Get Started with Data Modeling in SAP Data Warehouse Cloud
Before we start our tour into SAP Data Warehouse Cloud world, I’d like to mention, that all content here was written based on the Beta Version of SAP Data Warehouse Cloud. Software settings, coding and/or code snippets are examples. They are not for productive use. This blog post is only intended to better explain and visualize new functionalities in SAP Data Warehouse Cloud.
Also, consider that experimental features are not part of the officially delivered scope that SAP guarantees for future releases. This means that experimental features may be changed by SAP at any time for any reason without notice.
All set then?
As you already know, SAP Data Warehouse Cloud is an end-to-end warehouse in the cloud that combines data management processes with advanced analytics.

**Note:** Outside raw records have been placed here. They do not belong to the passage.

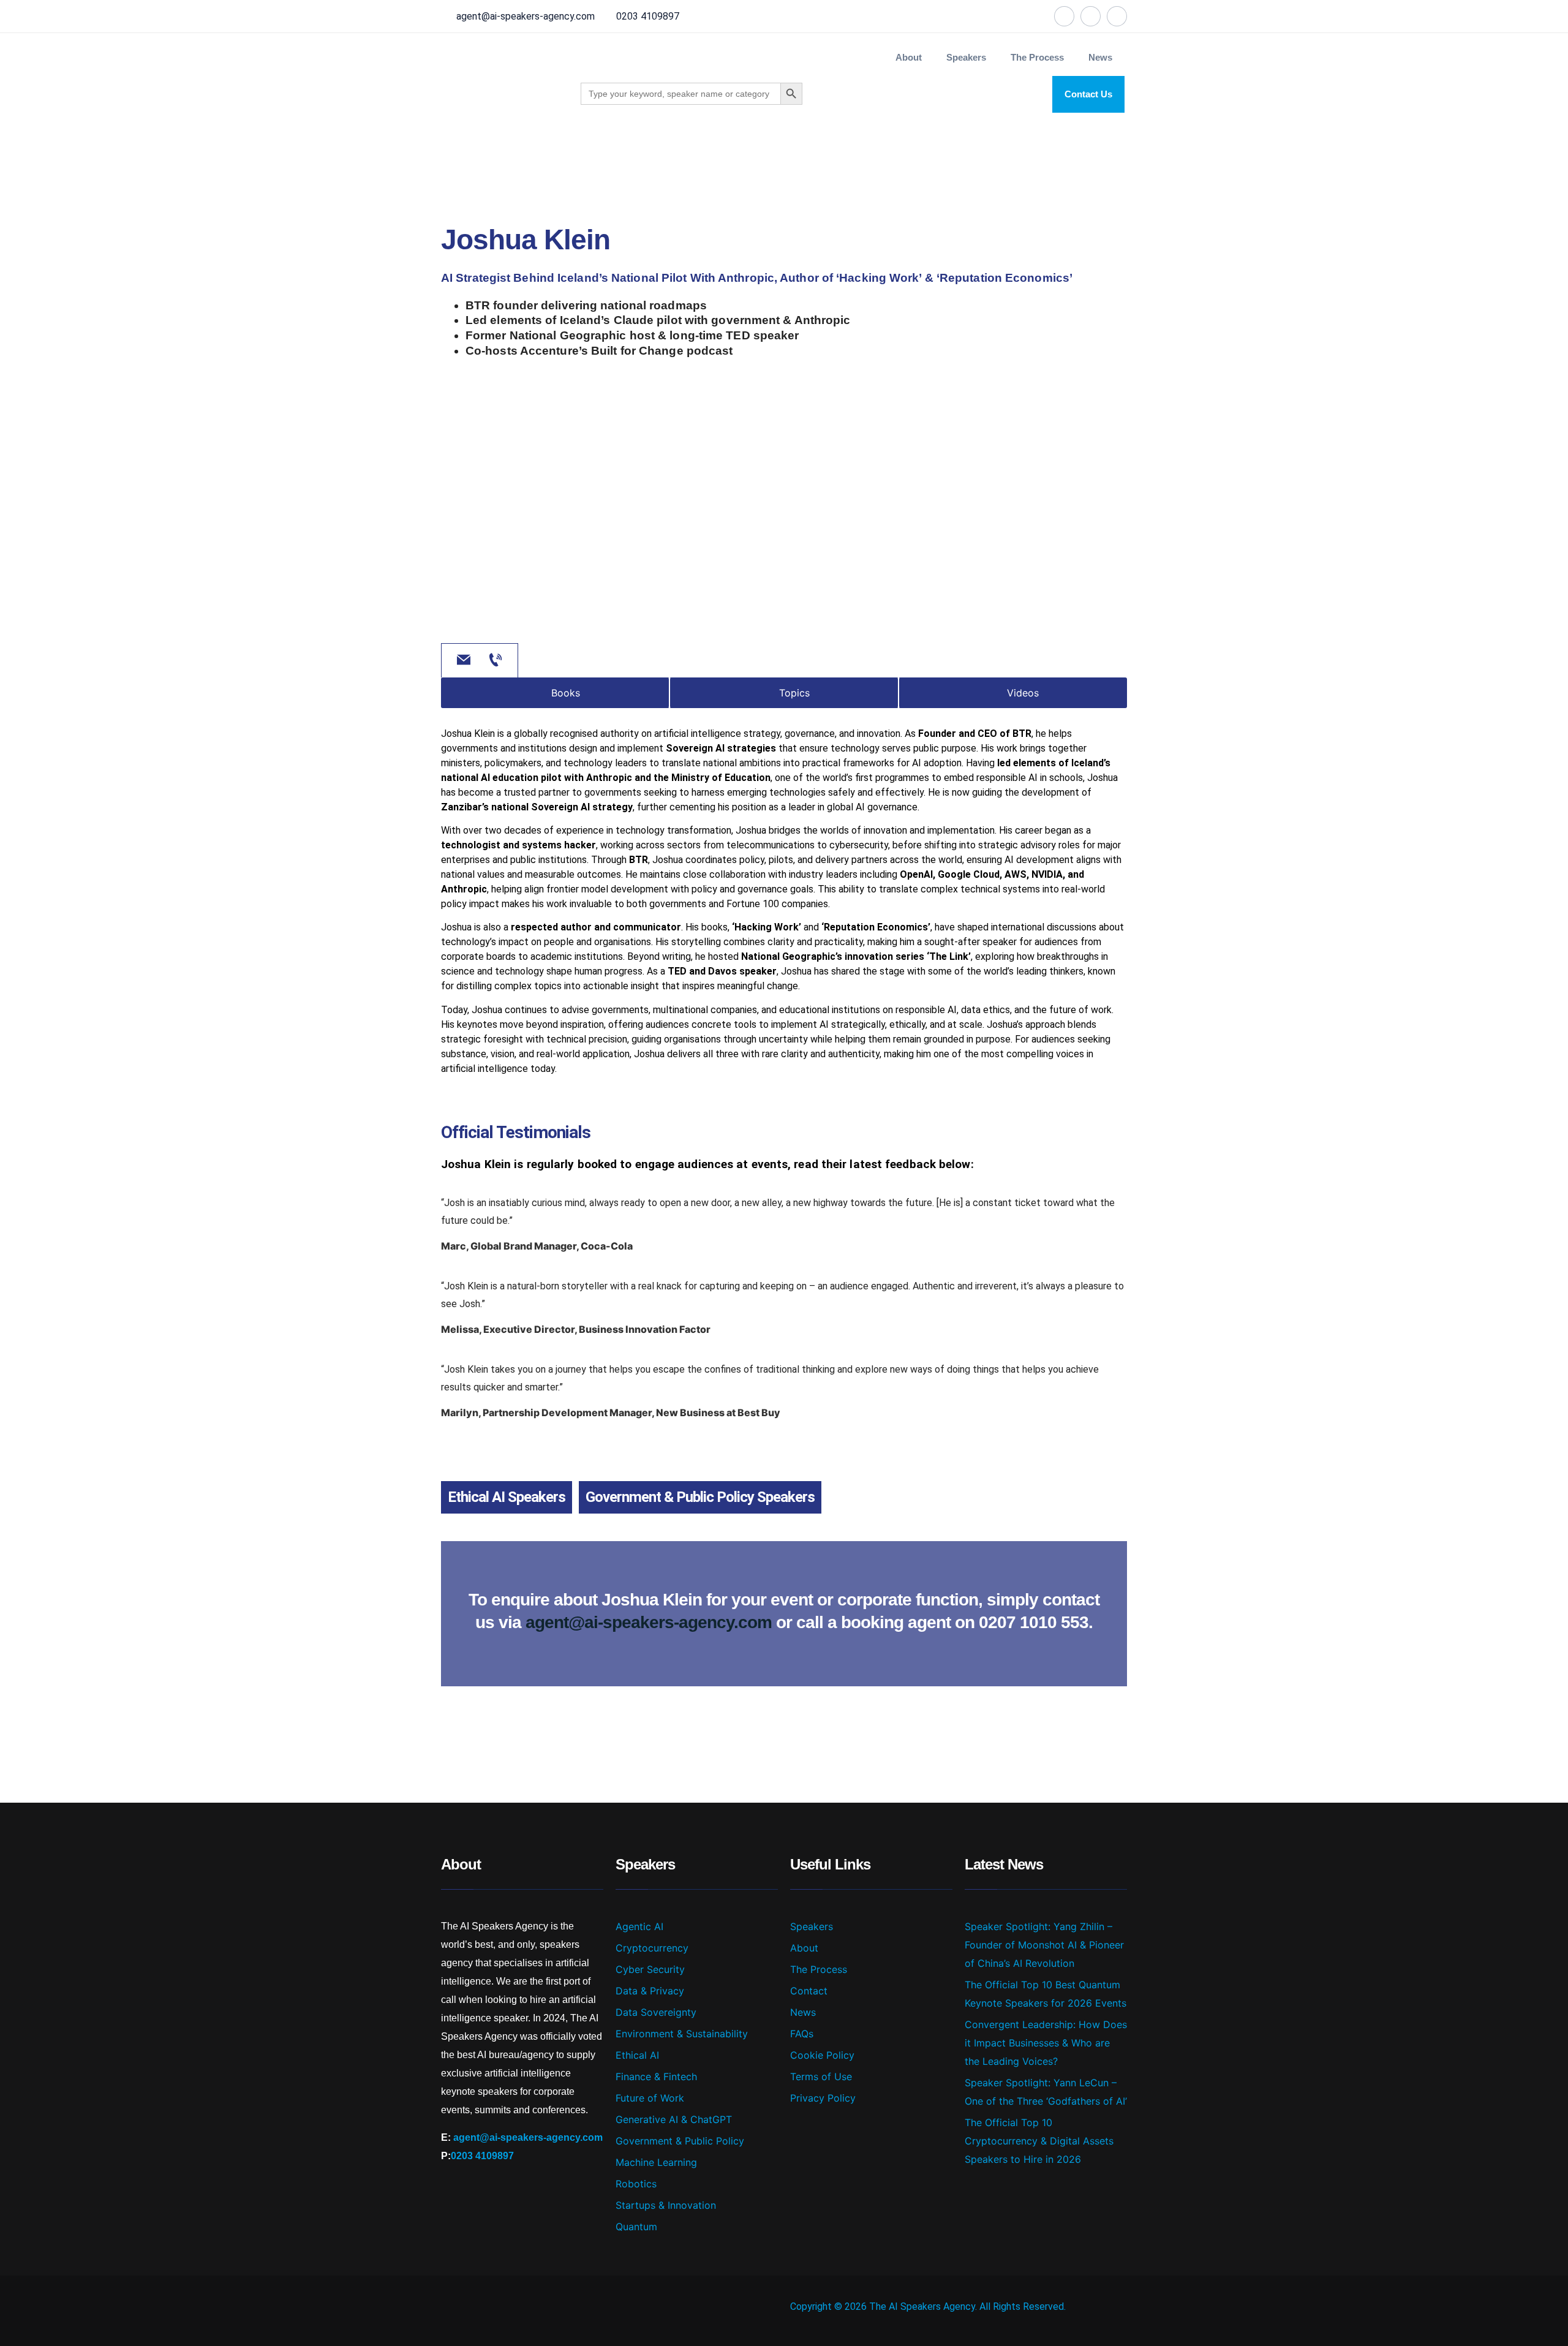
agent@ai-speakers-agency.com (525, 16)
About (908, 57)
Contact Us (1088, 94)
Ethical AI (637, 2055)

This blog post will be divided into 6 steps to give you a feeling of what is available there for Data Modeling:
- 1 step || Agent Settings
- 2 step || Create your Connections
- 3 step || Create your Space
- 4 step || Data Modeling
- 5 step || Business Catalog
- 6 step || Create Stories
1 STEP || AGENT SETTINGS
To get started with a more like “real” scenario in SAP Data Warehouse Cloud Beta Version, we will use a on premise SAP HANA and SAP BW/4HANA systems as sources. For this, we need to execute some steps.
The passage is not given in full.